Work to be completed:
Reproduce the commentary below on health care politics and the 2010 midterm advertising in full, with no changes to any word or character.

Right after the big health care bill squeaked through in March, there was a lot of talk about how public suppport for the law would increase once people got past the misleading Republican rhetoric about “socialized medicine” and how the bill established “death panels” to decide when to “pull the plug on granny.”
You can find polls suggesting that the public likes various features of the bill, but at the level of impact on the midterm election, it seems that the 2009 health care debate is still helping Republicans and hurting Democrats in 2010. My buddy tom Hamburger’s story yesterday in the L.A. Times presents the latest evidence, in the form of TV advertising. For example, from Tom’s story:
“Since the bill passed in March, $23.3 million has been spent on ads attacking the law, compared with $6.3 million supporting the legislation.”
You could say this is a mixture of cause and effect, not a measure of the public’s true feelings. But the worst sign that Democrats don’t think so is this finding: The only Democrats in midterm races that Tom could find who are advertising about the new law are those who voted against it and want to make sure voters know that.

Data provided:
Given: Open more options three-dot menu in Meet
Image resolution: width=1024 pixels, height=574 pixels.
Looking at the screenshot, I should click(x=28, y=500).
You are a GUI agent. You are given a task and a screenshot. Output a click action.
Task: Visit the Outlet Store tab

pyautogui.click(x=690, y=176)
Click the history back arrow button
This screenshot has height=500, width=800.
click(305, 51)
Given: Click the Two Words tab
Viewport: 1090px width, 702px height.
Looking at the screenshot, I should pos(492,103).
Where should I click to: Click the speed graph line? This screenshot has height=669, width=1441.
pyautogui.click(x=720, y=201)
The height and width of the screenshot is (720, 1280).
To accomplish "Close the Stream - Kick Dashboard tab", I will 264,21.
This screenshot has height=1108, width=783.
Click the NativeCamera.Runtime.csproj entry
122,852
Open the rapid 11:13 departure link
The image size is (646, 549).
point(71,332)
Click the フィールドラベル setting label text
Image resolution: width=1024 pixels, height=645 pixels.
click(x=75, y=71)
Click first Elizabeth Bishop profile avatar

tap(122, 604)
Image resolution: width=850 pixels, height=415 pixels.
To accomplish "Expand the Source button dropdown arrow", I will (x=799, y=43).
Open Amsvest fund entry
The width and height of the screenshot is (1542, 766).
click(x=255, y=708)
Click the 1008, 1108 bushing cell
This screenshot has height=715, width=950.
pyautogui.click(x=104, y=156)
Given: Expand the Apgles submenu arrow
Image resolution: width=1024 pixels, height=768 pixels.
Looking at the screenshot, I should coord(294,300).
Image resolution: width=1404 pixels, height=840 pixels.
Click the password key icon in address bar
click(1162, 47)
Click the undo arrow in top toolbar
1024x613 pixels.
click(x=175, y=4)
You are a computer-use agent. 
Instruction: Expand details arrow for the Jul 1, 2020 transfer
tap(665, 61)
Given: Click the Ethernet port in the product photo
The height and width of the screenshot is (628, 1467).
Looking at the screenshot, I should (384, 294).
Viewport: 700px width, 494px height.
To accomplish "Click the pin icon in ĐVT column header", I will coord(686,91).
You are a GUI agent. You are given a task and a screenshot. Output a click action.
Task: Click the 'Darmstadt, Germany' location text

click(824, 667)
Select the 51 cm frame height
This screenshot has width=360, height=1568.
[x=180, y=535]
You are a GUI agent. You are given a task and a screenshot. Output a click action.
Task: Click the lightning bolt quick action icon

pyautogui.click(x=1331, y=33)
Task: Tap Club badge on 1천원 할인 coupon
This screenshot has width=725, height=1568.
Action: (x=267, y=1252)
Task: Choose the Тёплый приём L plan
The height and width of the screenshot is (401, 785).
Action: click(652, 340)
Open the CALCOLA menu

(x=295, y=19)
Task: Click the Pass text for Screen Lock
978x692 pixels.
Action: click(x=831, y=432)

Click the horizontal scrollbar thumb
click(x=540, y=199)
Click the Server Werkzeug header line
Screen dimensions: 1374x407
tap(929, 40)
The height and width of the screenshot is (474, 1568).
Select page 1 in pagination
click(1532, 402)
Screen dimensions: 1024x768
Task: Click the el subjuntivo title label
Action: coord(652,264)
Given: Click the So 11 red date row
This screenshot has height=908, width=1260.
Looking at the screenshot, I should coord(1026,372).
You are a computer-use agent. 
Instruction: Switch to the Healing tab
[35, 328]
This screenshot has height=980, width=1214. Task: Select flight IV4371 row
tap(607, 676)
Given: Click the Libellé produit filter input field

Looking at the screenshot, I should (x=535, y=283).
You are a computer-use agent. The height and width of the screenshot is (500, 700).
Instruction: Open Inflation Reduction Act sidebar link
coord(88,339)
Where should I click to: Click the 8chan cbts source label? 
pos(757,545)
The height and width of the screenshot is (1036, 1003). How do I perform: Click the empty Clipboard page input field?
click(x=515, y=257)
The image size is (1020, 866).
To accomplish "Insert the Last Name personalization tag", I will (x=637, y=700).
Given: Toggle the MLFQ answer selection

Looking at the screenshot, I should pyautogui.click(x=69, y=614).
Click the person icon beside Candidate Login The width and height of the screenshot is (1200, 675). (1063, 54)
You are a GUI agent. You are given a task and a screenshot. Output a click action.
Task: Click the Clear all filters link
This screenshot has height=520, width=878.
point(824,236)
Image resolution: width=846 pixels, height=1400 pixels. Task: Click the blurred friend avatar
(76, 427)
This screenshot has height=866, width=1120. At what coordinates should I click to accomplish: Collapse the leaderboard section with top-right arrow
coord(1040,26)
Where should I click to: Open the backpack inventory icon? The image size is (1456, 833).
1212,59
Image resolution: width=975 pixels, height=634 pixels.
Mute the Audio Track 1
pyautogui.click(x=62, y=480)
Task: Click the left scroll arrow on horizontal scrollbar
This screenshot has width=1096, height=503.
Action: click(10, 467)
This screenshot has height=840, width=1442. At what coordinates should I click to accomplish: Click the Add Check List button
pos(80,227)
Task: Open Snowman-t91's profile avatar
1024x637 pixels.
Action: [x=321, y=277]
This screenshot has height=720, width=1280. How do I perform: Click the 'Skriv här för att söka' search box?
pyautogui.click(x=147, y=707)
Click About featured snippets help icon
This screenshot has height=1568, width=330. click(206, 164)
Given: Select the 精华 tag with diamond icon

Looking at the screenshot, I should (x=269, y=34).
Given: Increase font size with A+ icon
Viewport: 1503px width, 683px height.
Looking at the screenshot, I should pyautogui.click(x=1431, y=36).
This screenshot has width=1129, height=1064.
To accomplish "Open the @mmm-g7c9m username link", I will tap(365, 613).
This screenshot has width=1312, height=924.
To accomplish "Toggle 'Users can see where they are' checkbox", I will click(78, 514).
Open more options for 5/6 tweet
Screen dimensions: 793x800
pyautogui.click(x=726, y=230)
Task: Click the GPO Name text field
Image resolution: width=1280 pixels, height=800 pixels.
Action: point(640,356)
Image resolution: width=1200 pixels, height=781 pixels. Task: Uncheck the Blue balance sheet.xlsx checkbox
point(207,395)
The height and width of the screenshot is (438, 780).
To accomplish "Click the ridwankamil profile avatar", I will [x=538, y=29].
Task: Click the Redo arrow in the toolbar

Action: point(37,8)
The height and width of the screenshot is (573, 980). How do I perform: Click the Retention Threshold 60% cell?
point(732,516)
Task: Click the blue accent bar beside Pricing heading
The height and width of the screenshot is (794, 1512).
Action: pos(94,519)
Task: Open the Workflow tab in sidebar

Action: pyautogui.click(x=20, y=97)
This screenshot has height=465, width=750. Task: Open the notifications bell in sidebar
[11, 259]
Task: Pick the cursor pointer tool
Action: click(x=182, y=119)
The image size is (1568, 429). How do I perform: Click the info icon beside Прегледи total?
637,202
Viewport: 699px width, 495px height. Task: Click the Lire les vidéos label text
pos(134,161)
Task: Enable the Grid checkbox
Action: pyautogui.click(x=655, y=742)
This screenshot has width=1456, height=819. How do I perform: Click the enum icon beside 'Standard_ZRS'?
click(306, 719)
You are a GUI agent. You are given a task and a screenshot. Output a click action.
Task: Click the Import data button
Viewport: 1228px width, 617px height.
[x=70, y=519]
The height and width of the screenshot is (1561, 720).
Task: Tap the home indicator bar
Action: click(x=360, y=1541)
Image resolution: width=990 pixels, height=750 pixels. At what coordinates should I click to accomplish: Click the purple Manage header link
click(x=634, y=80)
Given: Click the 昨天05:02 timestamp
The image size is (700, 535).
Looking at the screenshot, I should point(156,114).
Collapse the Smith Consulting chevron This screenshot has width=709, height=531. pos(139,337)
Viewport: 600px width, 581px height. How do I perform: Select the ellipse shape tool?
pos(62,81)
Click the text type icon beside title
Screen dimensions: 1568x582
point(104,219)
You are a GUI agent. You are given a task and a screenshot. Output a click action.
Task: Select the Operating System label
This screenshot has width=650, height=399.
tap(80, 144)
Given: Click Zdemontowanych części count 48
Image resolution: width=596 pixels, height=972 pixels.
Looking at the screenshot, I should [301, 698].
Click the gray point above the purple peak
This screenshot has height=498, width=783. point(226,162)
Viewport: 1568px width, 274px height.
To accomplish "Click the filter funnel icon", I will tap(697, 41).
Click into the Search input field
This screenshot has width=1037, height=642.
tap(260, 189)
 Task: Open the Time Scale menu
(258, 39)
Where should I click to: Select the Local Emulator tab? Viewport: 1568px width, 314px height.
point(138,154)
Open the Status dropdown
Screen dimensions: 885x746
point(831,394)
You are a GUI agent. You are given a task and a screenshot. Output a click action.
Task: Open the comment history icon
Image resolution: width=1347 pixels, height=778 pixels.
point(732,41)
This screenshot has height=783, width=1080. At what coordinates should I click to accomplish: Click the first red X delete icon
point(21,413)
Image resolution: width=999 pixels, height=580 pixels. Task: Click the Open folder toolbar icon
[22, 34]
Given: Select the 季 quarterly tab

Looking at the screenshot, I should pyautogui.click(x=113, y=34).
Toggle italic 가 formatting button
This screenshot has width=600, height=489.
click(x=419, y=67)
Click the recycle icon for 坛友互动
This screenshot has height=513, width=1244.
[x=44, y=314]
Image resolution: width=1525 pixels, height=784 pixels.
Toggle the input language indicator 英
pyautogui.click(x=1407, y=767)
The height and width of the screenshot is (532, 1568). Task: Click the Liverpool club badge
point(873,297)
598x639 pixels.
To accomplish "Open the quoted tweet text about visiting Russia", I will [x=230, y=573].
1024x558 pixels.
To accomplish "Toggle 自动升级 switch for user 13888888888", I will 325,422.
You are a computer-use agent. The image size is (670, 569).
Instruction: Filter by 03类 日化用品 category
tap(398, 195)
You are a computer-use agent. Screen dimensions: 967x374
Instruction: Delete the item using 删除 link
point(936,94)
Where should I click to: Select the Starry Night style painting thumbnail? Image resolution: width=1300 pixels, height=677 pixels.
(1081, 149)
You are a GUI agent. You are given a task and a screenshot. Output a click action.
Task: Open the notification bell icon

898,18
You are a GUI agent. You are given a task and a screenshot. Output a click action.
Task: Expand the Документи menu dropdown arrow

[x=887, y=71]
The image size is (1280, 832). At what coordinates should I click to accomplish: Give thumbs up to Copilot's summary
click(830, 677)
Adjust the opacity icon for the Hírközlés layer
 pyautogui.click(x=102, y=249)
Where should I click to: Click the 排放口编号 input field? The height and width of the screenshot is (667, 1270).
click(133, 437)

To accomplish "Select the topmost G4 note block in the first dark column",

Response to this exercise:
Right after the big health care bill squeaked through in March, there was a lot of talk about how public suppport for the law would increase once people got past the misleading Republican rhetoric about “socialized medicine” and how the bill established “death panels” to decide when to “pull the plug on granny.”
You can find polls suggesting that the public likes various features of the bill, but at the level of impact on the midterm election, it seems that the 2009 health care debate is still helping Republicans and hurting Democrats in 2010. My buddy tom Hamburger’s story yesterday in the L.A. Times presents the latest evidence, in the form of TV advertising. For example, from Tom’s story:
“Since the bill passed in March, $23.3 million has been spent on ads attacking the law, compared with $6.3 million supporting the legislation.”
You could say this is a mixture of cause and effect, not a measure of the public’s true feelings. But the worst sign that Democrats don’t think so is this finding: The only Democrats in midterm races that Tom could find who are advertising about the new law are those who voted against it and want to make sure voters know that.